La Cour suprême du Brésil a condamné mardi 16 juin Eduardo Bolsonaro, troisième fils de l'ancien président Jair Bolsonaro, à une peine de quatre ans de prison. L'ex-député fédéral était poursuivi pour avoir mené des actions de lobbying auprès des autorités américaines afin qu'elles imposent des sanctions économiques au Brésil, dans le but de faire pression sur la justice brésilienne dans le cadre du procès de son père pour tentative de coup d'État.

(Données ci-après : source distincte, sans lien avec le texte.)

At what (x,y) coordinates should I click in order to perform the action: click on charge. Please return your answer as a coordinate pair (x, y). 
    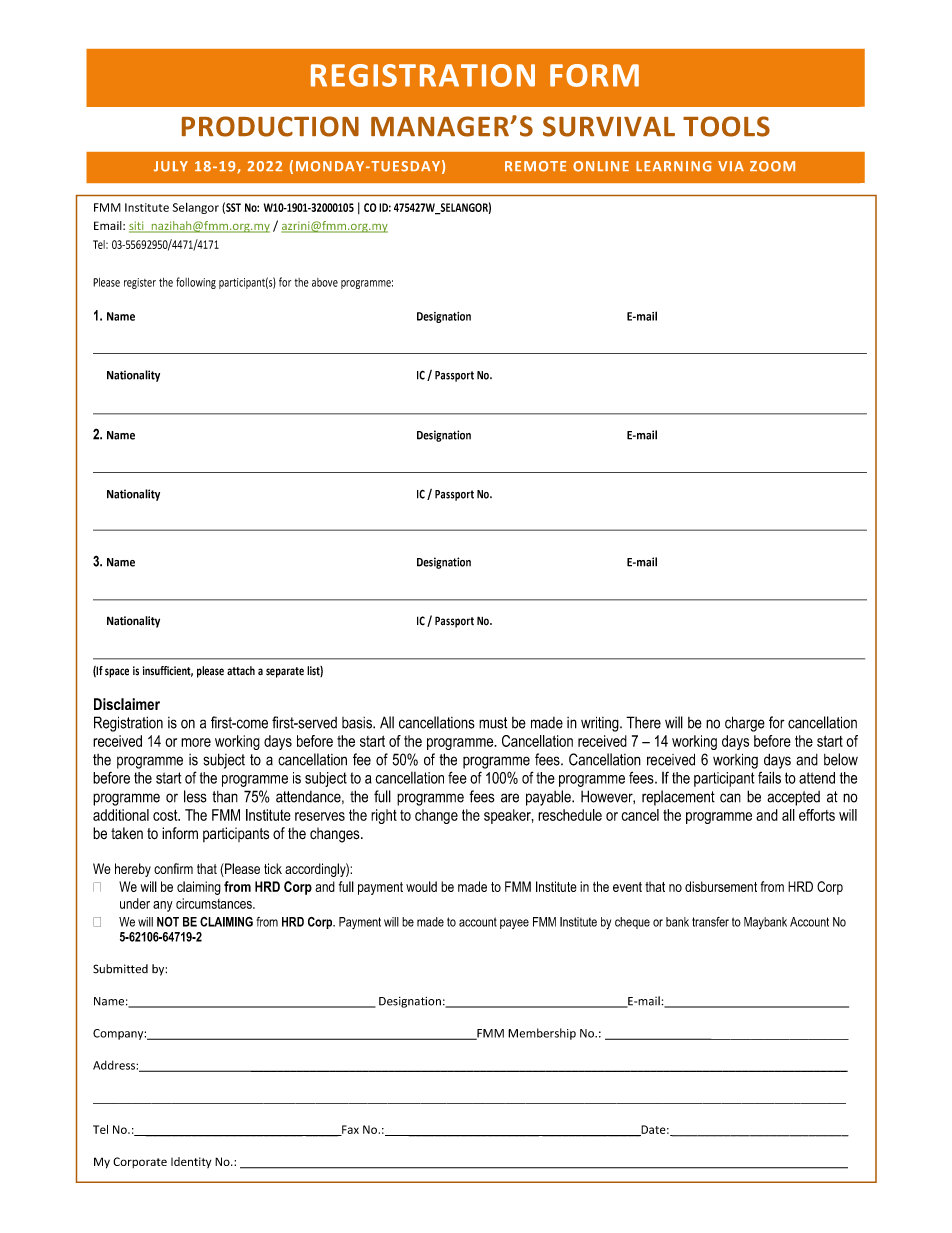
    Looking at the image, I should click on (745, 724).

Des pressions sur Washington

Eduardo Bolsonaro, qui s'était installé aux États-Unis, a été reconnu coupable d'« entrave au procès » de Jair Bolsonaro devant la Cour suprême. Selon l'accusation, il avait menacé les institutions judiciaires brésiliennes en affirmant pouvoir obtenir des sanctions américaines si le procès ne se concluait pas comme le souhaitait son père. Quatre juges de la plus haute juridiction du pays ont suivi le réquisitoire du parquet, estimant que ces agissements constituaient une menace pour les autorités judiciaires et les autres pouvoirs.

Le juge Alexandre de Moraes, chargé de l'affaire, a déclaré : « Il ne relève pas de la fonction d'un député fédéral brésilien de faire du lobbying à l'étranger contre son propre pays. »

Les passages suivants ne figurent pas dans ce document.